Chad N. Christensen is charged with violating the rules and regulations of the North Dakota Industrial Commission, the second person to be charged with illegal dumping.
Court records say the Mountrail County Sheriff’s Office received a report last July 1 that a truck driver for LYNX LLC dumped an oil-based fluid on a driveway and township road.
The deputy who responded wrote in an affidavit filed in court that the waste was drilling fluid, also known as “invert mud water,” and it was dumped onto a stretch of road estimated to be a half-mile to three-quarters of a mile long.
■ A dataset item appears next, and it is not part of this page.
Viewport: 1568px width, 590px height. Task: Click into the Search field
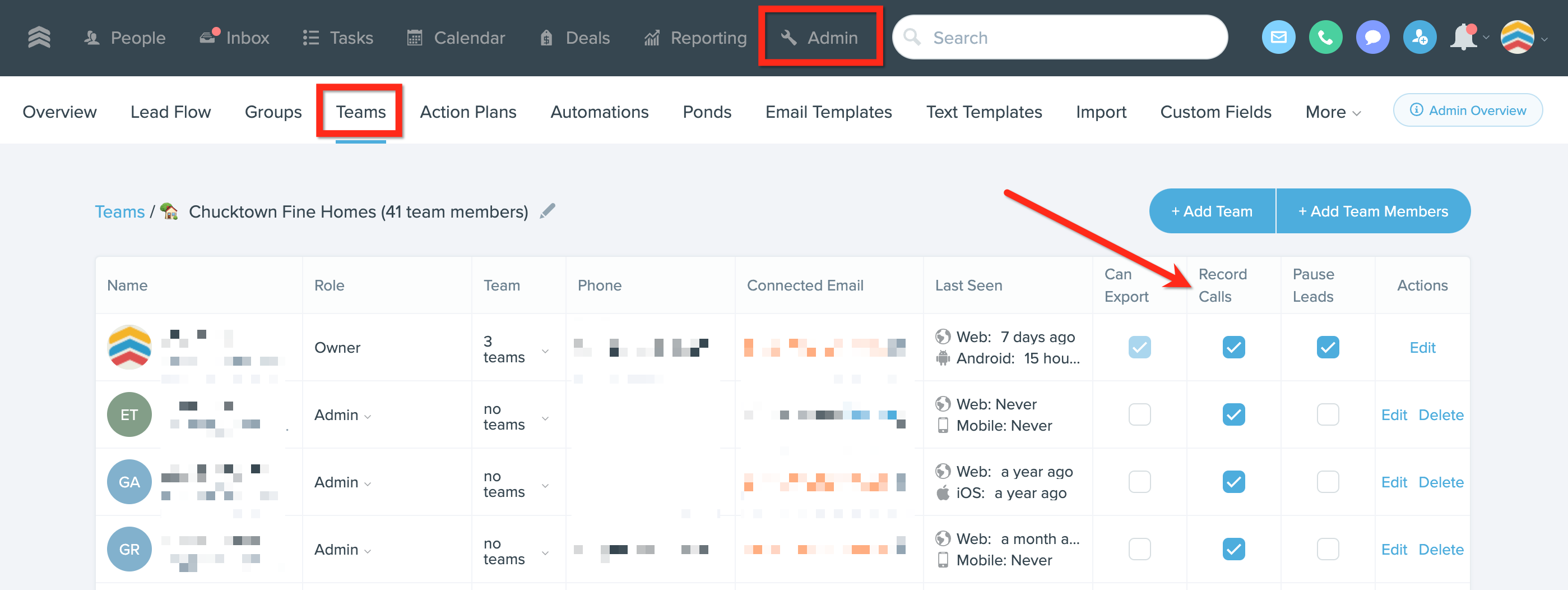pos(1059,38)
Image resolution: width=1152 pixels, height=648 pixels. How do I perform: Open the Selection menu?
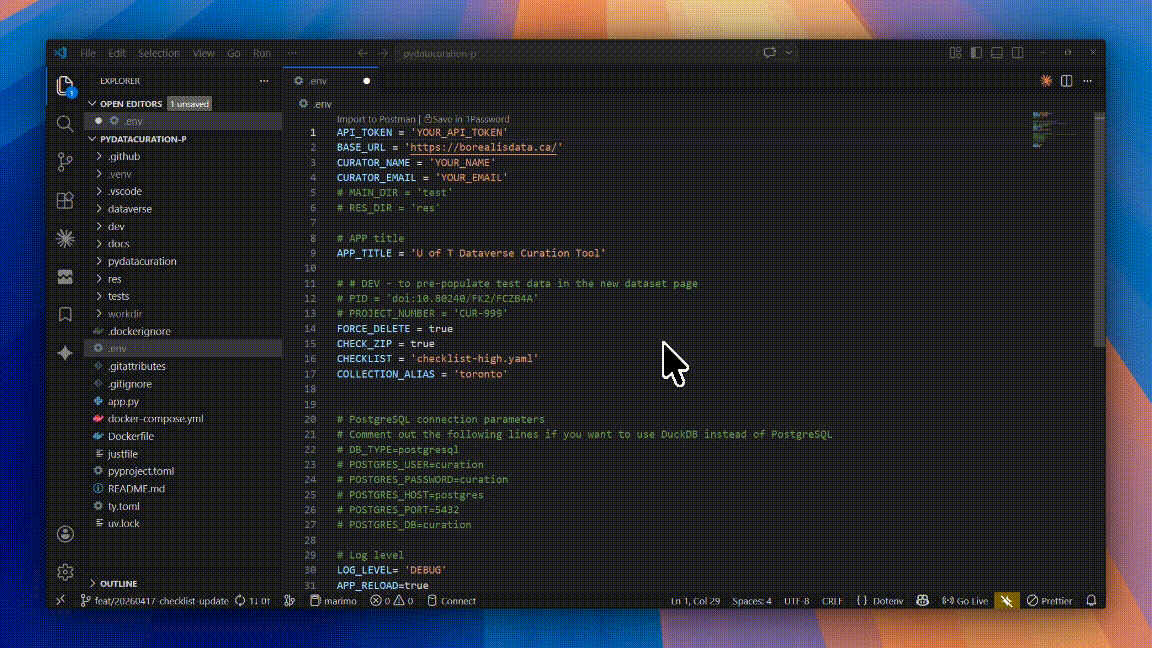pyautogui.click(x=158, y=53)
The driver estimated that about 50 barrels spilled, which is equal to 2,100 gallons.
“The driver stated that he wanted to get back to the drilling rig quicker so he dumped the hazardous waste on the roadway,” the deputy wrote.
In the immediate area of the dumping, there was water in the ditch and several waterways that could be affected by the drilling fluid, court records say.
Christensen, of Idaho Falls, Idaho, is scheduled to appear in court today for an arraignment and preliminary hearing. His attorney, Ryan Sandberg of Minot, did not return a call seeking comment.
Phil Horn, CEO of LYNX LLC, said Wednesday the spill was accidental and he plans to testify on Christensen’s behalf.
Mountrail County State’s Attorney Wade Enget declined to comment on the specifics of the case. But he said recent administrative rule changes have given authorities better ability to respond to cases of illegal dumping when a responsible party is identified.
Prior to the rule change, a truck driver likely would have faced a traffic code violation for a leaking load, Enget said.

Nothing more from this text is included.